How to implement One-Vs-Rest for Multi-Class Classification?

Greetings, I’m new to Julia and i am trying to implement One-Vs-Rest Multi-Class Classification, and I was wondering if anyone could help me out. Here is a snippet of my code so far:
My data frame is basic since I’m trying to figure out the implementation first, my c column is my class consisting of [0, 1, 2], and my y, x1, x2, x3 are random Int64 values.
using DataFrames
using CSV
using StatsBase
using StatsModels
using Statistics
using Plots, StatsPlots
using GLM
using Lathe

df = DataFrame(CSV.File(“data.csv”))

fm = @formula(c~x1+x2+x3+y)

model0 = glm(fm0, df, Binomial(), ProbitLink()) # 0 vs [1,2]
model1 = glm(fm1, df, Binomial(), ProbitLink()) # 1 vs [0,2]
model2 = glm(fm2, df, Binomial(), ProbitLink()) # 2 vs [0,1]

I am trying to make logistic models but I don’t know how to do it :frowning:
If anyone can help me out, I would be thrilled.

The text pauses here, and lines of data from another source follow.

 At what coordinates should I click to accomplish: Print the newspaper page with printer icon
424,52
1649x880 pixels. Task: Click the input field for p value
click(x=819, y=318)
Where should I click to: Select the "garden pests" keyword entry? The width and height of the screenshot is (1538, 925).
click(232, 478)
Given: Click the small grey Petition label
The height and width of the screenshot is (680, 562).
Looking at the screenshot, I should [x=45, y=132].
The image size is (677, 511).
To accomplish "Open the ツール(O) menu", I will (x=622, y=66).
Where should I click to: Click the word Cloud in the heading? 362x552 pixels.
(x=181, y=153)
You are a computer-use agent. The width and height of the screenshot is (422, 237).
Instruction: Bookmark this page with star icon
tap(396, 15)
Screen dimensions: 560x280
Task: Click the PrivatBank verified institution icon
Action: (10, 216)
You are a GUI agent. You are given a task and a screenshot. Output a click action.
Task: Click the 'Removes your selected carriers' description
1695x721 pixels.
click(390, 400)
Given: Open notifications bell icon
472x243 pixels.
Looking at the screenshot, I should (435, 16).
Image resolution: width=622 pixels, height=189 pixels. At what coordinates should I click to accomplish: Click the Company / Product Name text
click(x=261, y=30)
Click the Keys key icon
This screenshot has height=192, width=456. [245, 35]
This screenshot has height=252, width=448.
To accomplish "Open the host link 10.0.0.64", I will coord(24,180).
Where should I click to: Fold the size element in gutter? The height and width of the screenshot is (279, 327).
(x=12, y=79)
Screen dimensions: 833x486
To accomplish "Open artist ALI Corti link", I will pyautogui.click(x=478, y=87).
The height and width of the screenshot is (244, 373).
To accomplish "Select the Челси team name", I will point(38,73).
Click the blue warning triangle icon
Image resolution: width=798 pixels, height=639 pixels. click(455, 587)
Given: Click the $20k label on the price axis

What exactly are you struggling with? In your code snippet you are using variables fm0, fm1, and fm2verify are not defined. It seems to me that defining these in line with your goal (by generating three target variables in your data andputting the correct left hand side variable into each formula) should do the trick?

On an unrelated note, could you explain why you are using Lathe? This package pops up occasionally on this forum, usually when it has created problems for people by holding back dependencies (as it hasn’t been updated in over a year and a half).

Couldn’t figure out the formula’s, but I did figure it out in the end:
fm0=@formula((c==0~x1+x2+x3))
fm1=@formula((c==1~x1+x2+x3))
fm2=@formula((c==2~x1+x2+x3))

I am using Lathe for splitting the train and the test sets:
dfTrain, dfTest = Lathe.preprocess.TrainTestSplit(df, .8)

Is there any other way I can split the train and test sets without using Lathe?

Yeah you definitely don’t need a massive outdated dependency like Lathe for that. If you do want to rely on a package for something this simple you can look at GitHub - JuliaML/MLUtils.jl: Utilities and abstractions for Machine Learning tasks, but you could also just use StatsBase to sample row indices for the train set (and then invert them to get the test set).